Thinking About Your Business Long Term
It is essential that you think about whether or not there is longevity in what you offer. Latching onto trends with no idea of how to develop or grow them is a bad idea. If you start off by simply picking one thing and being exceptional at it then your concentrated efforts will hopefully pay off. Profits will start to roll in and you can start diversifying your business. If you cannot even imagine at the planning stage where else your business could potentially go, then the chances are that it will not go very far.
If it seems like your idea is not gaining much traction in the marketplace or you can’t envision how an idea could later grow, there is no need to put more effort into it. But that doesn’t mean you should dismiss your idea entirely. As long as you have done all this research before you started investing lots of money in the idea then you haven’t lost much. You should keep the idea on the backburner and see whether the same principles might be incorporated in a different context later.

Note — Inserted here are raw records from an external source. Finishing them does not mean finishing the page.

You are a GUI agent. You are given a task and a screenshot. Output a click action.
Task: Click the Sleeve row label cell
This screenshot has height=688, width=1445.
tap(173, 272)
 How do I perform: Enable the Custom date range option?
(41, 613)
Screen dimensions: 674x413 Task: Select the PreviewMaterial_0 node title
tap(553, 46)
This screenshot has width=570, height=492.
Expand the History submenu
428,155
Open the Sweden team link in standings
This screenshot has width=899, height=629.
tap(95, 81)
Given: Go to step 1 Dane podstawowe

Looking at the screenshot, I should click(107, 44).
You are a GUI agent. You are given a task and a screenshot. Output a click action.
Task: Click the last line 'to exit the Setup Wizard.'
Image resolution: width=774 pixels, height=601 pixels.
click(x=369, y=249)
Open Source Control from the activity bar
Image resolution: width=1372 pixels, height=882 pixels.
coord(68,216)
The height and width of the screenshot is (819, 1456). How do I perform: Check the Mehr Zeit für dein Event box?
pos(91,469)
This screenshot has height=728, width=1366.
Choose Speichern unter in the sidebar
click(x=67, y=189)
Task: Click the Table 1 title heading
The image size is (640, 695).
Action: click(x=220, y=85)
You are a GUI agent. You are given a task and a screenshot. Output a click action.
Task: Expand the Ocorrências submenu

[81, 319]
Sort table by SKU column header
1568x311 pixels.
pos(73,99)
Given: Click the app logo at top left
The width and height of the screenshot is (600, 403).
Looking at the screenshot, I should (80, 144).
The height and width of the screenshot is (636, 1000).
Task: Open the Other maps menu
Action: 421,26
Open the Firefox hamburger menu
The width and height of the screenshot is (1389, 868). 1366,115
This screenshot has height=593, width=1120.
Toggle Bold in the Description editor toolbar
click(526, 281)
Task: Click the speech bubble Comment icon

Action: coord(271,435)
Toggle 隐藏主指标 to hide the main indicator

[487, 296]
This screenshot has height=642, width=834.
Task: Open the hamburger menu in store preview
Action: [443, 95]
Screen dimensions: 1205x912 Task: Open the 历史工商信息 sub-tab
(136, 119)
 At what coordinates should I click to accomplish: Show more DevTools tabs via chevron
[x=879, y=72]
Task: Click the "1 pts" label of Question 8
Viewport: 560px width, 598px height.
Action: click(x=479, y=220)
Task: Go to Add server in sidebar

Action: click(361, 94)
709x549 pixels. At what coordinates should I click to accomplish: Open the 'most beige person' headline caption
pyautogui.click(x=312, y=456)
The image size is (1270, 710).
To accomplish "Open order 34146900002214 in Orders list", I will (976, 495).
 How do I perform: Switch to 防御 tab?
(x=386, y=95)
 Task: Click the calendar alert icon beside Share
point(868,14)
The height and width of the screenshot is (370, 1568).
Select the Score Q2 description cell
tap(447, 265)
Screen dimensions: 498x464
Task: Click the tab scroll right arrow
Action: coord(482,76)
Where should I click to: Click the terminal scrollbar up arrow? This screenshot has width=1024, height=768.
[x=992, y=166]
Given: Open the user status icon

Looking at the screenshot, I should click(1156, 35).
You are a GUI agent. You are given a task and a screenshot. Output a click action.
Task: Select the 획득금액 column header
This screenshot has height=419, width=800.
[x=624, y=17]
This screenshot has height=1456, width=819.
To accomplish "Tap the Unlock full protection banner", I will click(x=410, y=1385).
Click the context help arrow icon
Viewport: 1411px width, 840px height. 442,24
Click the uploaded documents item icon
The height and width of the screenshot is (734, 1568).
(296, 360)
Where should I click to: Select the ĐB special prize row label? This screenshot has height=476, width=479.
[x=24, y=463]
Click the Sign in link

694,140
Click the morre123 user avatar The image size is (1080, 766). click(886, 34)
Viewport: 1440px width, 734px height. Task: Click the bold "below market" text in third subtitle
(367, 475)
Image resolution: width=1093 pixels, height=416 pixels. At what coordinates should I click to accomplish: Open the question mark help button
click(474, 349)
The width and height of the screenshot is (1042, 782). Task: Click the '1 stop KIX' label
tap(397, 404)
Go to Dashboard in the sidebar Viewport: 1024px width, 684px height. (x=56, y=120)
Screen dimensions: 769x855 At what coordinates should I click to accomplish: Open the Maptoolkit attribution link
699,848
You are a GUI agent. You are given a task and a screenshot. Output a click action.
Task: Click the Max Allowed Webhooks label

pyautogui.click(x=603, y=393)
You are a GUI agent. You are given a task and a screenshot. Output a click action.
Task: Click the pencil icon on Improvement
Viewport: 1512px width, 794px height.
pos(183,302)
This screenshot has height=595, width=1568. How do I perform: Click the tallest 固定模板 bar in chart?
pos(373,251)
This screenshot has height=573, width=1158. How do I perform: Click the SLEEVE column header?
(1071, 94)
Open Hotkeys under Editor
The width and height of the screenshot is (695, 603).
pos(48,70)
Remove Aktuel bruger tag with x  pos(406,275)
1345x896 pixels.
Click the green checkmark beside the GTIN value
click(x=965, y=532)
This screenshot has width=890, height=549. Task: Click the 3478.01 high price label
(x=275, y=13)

Failure is also a perfect motivator for self-reflection. What was it about the idea that made you latch on to it and why was this the wrong thing to do? It’s been said that the difference between an expert and a beginner is that the expert has failed more times than the beginner has even attempted. When you’re trying to work out if your business idea is awesome or lame, do the research, be decisive and move onto the next idea if you need to. Failure is an option so failing fast will leave you more time for success later.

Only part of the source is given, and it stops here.